Two key players have emerged to sort out the financial and economic crisis: German Chancellor Merkel and French President Sarkozy. Both are up for re-election in 2012, and, importantly, both want further progress on tax policy coordination to support fiscal consolidation and economic growth. At the same time, EC President Barroso is trying to ensure that the EU Commission and Parliament are not sidelined by the intergovernmental plans and ideas presented by Merkel and Sarkozy, which are sometimes referred to in Brussels as the "Franco-German Diktat" i.e. France and Germany imposing their will on the other EU member states.
On August 16 2011, Merkel and Sarkozy sent a joint letter to European Council President Van Rompuy outlining their plans for a "true economic government" for Europe including embryonic plans to "work towards a common corporation tax by 2013" and co-ordinate their annual national budgets, and "revive the idea of a financial transaction tax for Europe". Van Rompuy should chair the twice-yearly meetings of euro area leaders and take on a more coordinating role. The letter reads: "In line with the Euro Plus Pact, Euro area member states should take all the necessary measures to improve competitiveness, foster employment, ensure stability of the euro area as a whole and deepen economic integration. In particular, further progress should be made on tax policy coordination to support fiscal consolidation and economic growth. Member states should commit to finalise the negotiation on the Commission's proposal on "a common consolidated corporate tax base" before end 2012. Euro area member states should be ready to consider enhanced cooperation for further progress on tax coordination (…)."
Enhanced cooperation is a new option under the Treaty of Lisbon. Under TITLE IV, Article 20 of the Treaty on European Union (TEU) stipulates that:
- Member states which wish to establish enhanced cooperation between themselves within the framework of the Union's non-exclusive competences may make use of its institutions and exercise those competences by applying the relevant provisions of the treaties, subject to the limits and in accordance with the detailed arrangements laid down in this Article and in Articles 326 to 334 of the Treaty on the Functioning of the European Union. Enhanced cooperation shall aim to further the objectives of the Union, protect its interests and reinforce its integration process. Such cooperation shall be open at any time to all Member States, in accordance with Article 328 of the Treaty on the Functioning of the European Union.

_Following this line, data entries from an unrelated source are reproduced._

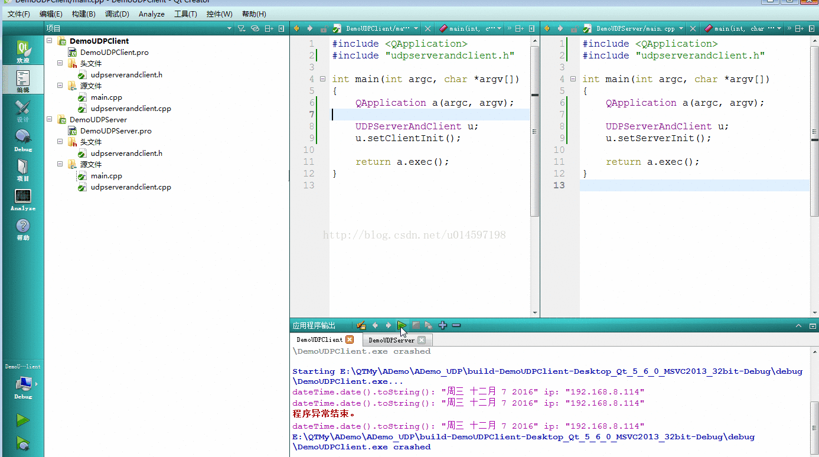Open the Welcome (欢迎) mode
Screen dimensions: 819x457
point(23,51)

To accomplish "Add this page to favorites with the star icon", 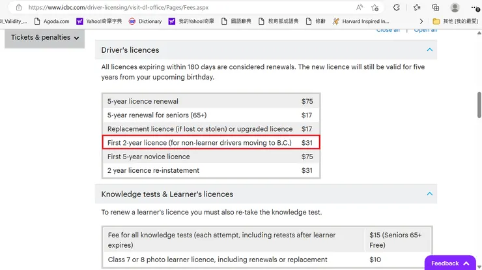I will click(375, 7).
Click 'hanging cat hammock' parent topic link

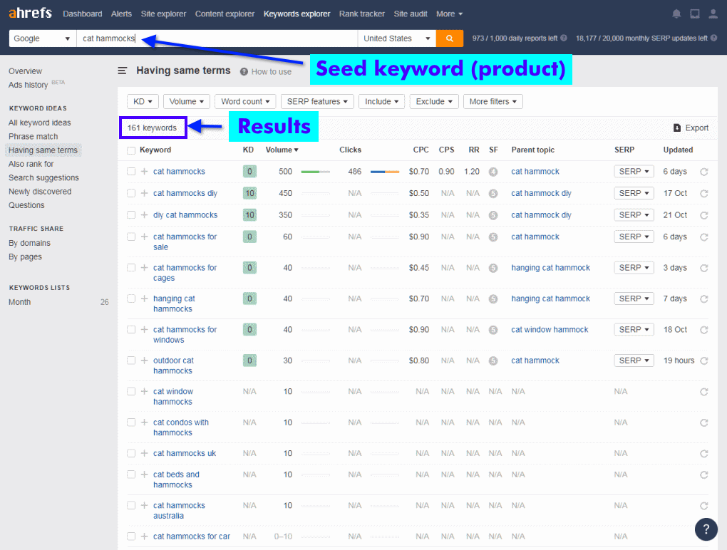coord(550,268)

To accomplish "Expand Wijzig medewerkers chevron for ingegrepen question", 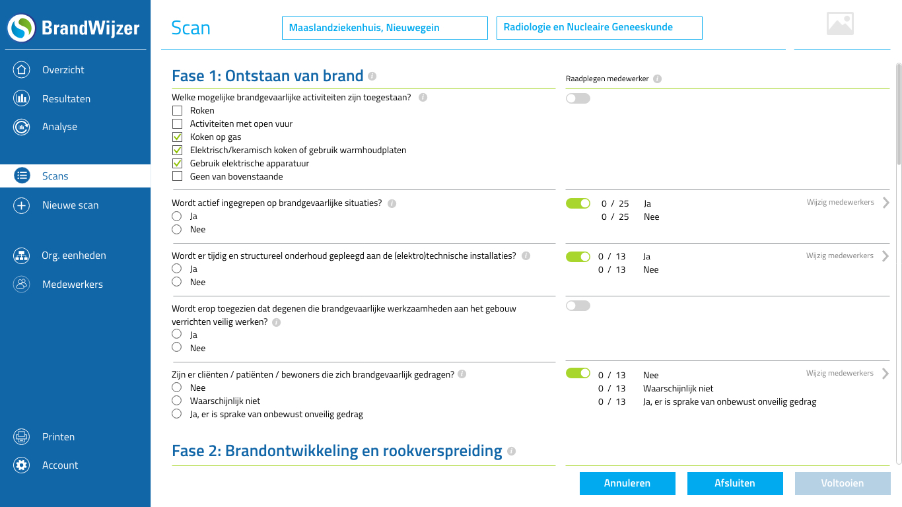I will tap(886, 203).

- The decision authorising enhanced cooperation shall be adopted by the Council as a last resort, when it has established that the objectives of such cooperation cannot be attained within a reasonable period by the union as a whole, and provided that at least nine member states participate in it. The Council shall act in accordance with the procedure laid down in Article 329 of the Treaty on the Functioning of the European Union.
- All members of the Council may participate in its deliberations, but only members of the Council representing the member states participating in enhanced cooperation shall take part in the vote. The voting rules are set out in Article 330 of the Treaty on the Functioning of the European Union.

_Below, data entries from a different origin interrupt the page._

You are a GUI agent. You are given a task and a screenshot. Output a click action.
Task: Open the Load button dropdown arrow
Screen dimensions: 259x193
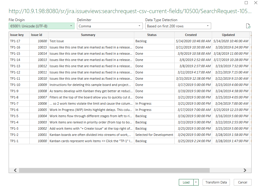tap(196, 182)
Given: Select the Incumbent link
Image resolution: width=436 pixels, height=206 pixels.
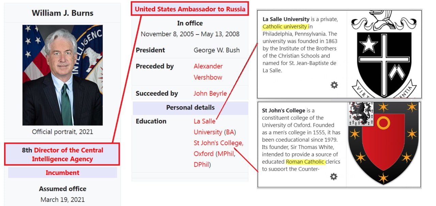Looking at the screenshot, I should [x=63, y=173].

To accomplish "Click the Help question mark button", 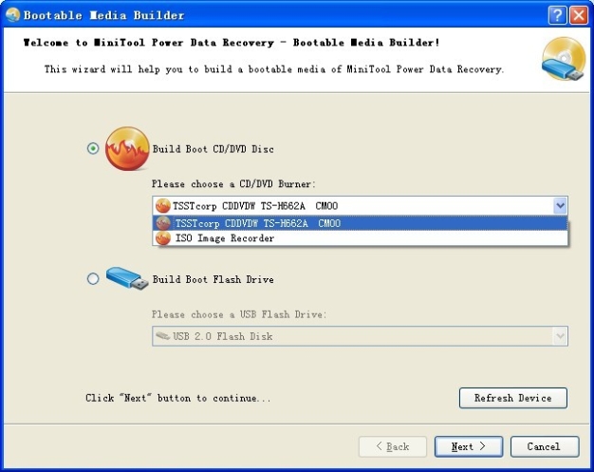I will [x=558, y=15].
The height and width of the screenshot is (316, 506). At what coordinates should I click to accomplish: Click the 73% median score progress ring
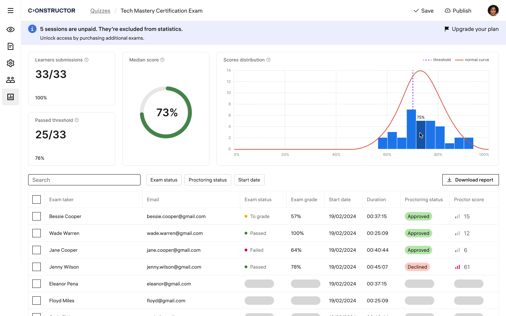tap(166, 112)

- Acts adopted in the framework of enhanced cooperation shall bind only participating Member States. They shall not be regarded as part of the acquis which has to be accepted by candidate States for accession to the Union."

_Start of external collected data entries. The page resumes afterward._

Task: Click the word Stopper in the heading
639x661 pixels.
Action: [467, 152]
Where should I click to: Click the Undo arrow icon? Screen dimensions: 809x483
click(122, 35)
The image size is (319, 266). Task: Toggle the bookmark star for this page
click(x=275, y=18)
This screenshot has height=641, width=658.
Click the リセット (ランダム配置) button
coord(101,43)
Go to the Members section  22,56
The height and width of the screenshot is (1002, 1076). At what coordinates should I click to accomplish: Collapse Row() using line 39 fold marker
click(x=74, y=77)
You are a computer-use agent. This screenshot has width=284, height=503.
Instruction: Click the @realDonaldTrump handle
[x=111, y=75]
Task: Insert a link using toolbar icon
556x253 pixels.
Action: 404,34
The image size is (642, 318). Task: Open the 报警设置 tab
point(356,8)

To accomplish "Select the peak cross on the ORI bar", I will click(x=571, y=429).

The Commission presented its proposal for an EU-wide CCCTB directive on March 16 2011. Only a few days later, the Euro Plus Pact (17 euro area member states plus six non-euro area member states of the EU-27), led by France and Germany, called for a CCTB. Following the negative subsidiarity reviews in Spring 2011 of nine national parliaments, and in particular the German parliament, it looks increasingly likely that a mandatory CCTB rather than an optional CCCTB will ultimately be proposed, and adopted under enhanced cooperation, possibly in 2013/2014.
On Friday September 9 2011, the German and French Finance Ministers sent their joint plan for an EU-wide FTT Directive to the other 25 EU member states and the Commission, as a follow-up to the Merkel-Sarkozy letter. On September 28 2011, EU Commission President Barroso announced the EC's proposal to introduce the FTT within the EU by January 1 2014 in his State of the Union speech at the European Parliament. It is likely that the UK will veto the FTT, however, so FTT will also have to go forward under enhanced cooperation.